• [Your goal]
Copy out everything from the line containing "Where should I click to: Click the globe" down to the end of the material, leaving every line exactly as it is.

• [Stored records]
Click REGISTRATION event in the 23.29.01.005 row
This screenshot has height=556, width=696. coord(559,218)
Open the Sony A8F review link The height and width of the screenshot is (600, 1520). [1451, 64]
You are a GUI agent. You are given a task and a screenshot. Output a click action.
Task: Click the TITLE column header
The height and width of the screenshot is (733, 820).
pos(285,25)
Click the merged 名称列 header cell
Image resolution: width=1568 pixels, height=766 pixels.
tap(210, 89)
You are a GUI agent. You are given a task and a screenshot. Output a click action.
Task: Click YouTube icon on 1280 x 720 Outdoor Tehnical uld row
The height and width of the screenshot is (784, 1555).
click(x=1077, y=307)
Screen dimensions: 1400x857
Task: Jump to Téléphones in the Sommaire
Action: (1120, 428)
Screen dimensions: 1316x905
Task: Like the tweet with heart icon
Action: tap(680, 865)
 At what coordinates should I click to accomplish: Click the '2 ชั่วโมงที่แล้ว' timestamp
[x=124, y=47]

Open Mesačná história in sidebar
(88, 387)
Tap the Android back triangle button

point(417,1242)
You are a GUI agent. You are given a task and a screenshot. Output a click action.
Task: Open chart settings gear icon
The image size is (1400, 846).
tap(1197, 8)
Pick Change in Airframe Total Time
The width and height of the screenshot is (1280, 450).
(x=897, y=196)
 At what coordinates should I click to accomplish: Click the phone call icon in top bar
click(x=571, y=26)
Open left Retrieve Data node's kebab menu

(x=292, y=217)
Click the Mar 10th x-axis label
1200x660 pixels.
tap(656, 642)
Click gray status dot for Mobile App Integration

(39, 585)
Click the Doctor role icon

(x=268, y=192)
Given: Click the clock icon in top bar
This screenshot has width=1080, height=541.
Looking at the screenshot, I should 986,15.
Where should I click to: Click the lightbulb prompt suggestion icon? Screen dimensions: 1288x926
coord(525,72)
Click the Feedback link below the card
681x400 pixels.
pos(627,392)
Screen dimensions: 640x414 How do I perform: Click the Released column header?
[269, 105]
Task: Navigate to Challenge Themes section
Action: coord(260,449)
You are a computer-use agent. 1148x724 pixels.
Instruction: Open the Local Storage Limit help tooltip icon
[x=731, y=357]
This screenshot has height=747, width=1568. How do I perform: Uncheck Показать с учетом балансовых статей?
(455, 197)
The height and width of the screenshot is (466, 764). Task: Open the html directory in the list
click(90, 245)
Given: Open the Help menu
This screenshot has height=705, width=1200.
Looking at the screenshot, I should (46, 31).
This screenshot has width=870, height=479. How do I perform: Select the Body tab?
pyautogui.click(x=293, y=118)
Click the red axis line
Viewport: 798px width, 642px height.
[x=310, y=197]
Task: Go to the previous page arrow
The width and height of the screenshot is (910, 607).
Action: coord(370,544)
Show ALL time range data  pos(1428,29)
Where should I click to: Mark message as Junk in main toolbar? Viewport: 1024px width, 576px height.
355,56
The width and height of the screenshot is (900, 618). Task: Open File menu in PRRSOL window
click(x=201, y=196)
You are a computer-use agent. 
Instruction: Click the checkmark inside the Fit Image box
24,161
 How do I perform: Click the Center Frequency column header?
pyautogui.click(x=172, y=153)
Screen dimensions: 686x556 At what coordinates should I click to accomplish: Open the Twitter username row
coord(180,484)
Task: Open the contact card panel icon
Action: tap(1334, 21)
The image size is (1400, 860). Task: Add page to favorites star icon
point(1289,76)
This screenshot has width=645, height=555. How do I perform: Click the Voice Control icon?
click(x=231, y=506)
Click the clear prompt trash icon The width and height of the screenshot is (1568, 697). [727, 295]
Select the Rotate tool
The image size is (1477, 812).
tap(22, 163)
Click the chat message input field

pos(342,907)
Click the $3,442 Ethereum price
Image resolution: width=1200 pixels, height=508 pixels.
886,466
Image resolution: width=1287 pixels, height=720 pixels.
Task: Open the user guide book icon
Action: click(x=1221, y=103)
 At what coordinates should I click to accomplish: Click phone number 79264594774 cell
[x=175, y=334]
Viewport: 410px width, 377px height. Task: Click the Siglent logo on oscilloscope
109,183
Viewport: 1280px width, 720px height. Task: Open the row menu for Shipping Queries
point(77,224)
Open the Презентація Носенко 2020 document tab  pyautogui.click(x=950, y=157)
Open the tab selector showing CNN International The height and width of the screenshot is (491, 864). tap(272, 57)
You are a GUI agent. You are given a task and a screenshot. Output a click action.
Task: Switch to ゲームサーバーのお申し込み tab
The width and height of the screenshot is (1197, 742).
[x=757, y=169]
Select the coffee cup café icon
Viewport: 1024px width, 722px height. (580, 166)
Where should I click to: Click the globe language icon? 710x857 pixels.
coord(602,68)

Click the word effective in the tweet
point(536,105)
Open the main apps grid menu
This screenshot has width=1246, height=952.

• [Answer for the task]
Where should I click to: Click the globe language icon? 710x857 pixels.
coord(602,68)

Click the word effective in the tweet
point(536,105)
Open the main apps grid menu
This screenshot has width=1246, height=952.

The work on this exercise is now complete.